As March was winding down, so too was the NHL’s regular season. Looking forward to defending the Stanley Cup they’d won in 1946, Montreal was cruising towards the playoffs in first place, ten points up on the Toronto Maple Leafs.

But. Injuries were starting to mount. Star centre Elmer Lach had been out three months with a broken cheek-bone. In mid-March, they lost the man who’d taken his place on the first-line, Buddy O’Connor: he broke his cheek in a particularly raucous game against the Rangers in New York. Defenceman Ken Reardon and winger George Allen were also banged up, and while it looked like they would be ready for the post-season, O’Connor’s status remained iffy.

And so, according to Montreal broadcaster Larry O’Brien, Canadiens coach Dick Irvin was looking to call in Herb Carnegie. He’d discussed it with club officials, declaring himself “most impressed” by the Sherbrooke centre’s skills.
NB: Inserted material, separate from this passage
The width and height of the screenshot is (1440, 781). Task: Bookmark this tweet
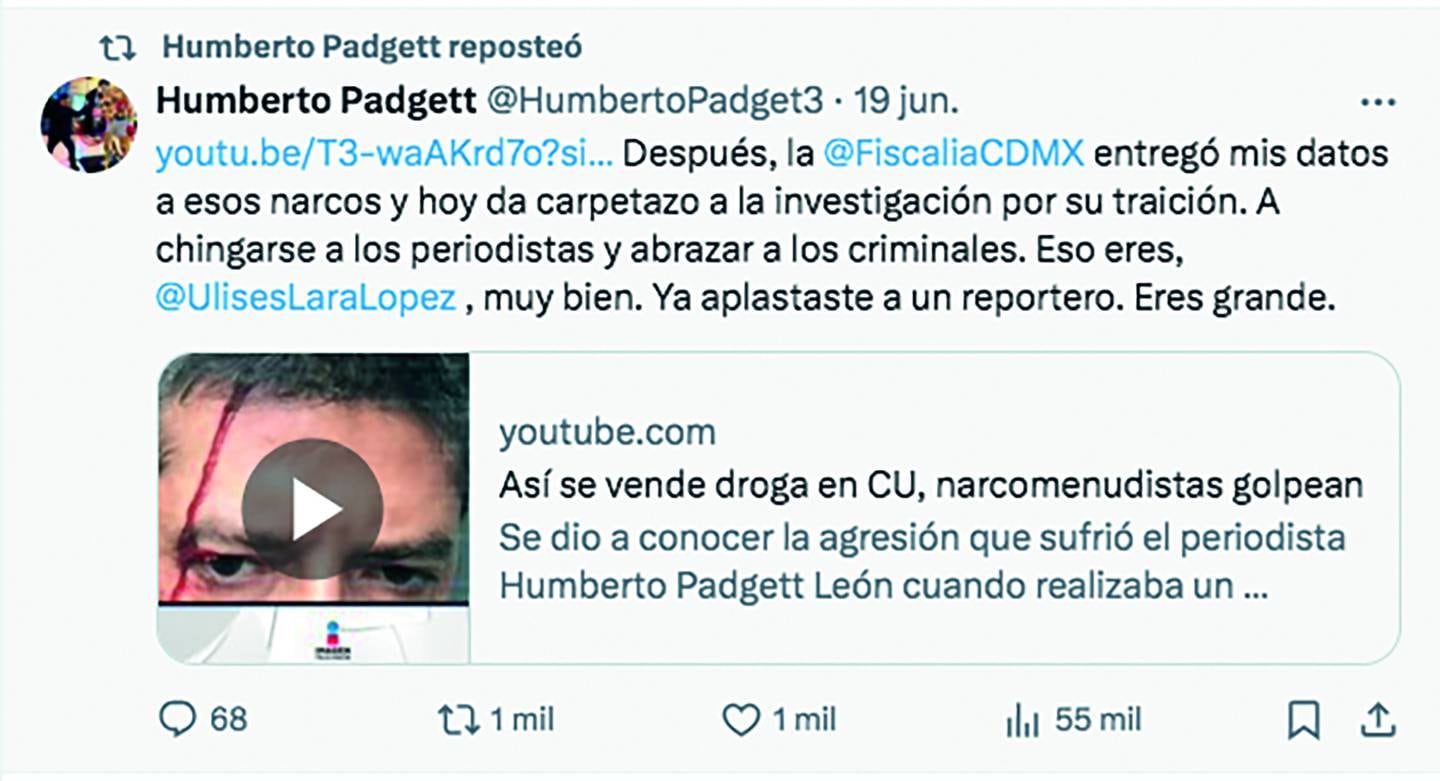tap(1303, 719)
O’Brien is an interesting figure. He was a crime reporter for The Montreal Star as well as a broadcaster, calling Canadiens hockey on the radio and Royals ballgames, too. He also stood in as a regular batting-practice pitcher for the Royals, and as such had thrown to Jackie Robinson in ’46. That was one of O’Brien’s proudest memories, he later said. He also ended up helping Robinson and his wife, Rachel, find an apartment. O’Brien would call the first TV broadcast of a sporting event in Canada, a Royals game in 1952, and later worked Grey Cup games and Stanley Cup finals. He went on to run the Canadian Open golf tournament for a decade, and spent years, subsequently, as Jack Nicklaus’ publicist.
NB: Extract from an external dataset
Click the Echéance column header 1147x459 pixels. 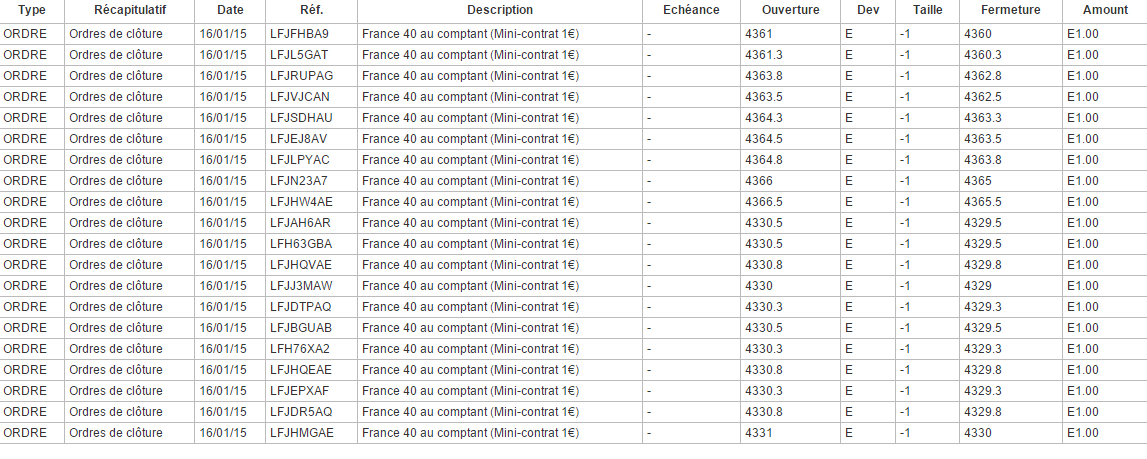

In March of ’47, O’Brien seems to have been in New York for the CBC in his role as Canadiens broadcaster. The NHL’s board of governor’s was meeting in Manhattan, too, on Monday, March 17, and that’s where O’Brien said he got his scoop that Carnegie and the Canadiens were about to make history.

The news rippled across North America. Most of the headlines, it’s true, were tentative, touting Carnegie’s promotion to the NHL as a possibility. Someone saw fit to ask Boston Bruins president Weston Adams about the whole situation — I guess because Montreal was due to meet Boston in the playoffs? Anyway, Adams’ strange sign-off, declaration of permission, blessing — whatever it was, it was duly broadcast around the continent as well.

“It makes no difference to us what race or creed a player is,” Adams said. “If he’s a good player and can help the Canadiens that’s all the interest we have in the matter.”

Montreal’s interest, as it turned out, was not so much. Dick Irvin was quickly on record saying that the whole thing was a “misunderstanding.” How so? He made clear that there would be no other comment: it was just a misunderstanding.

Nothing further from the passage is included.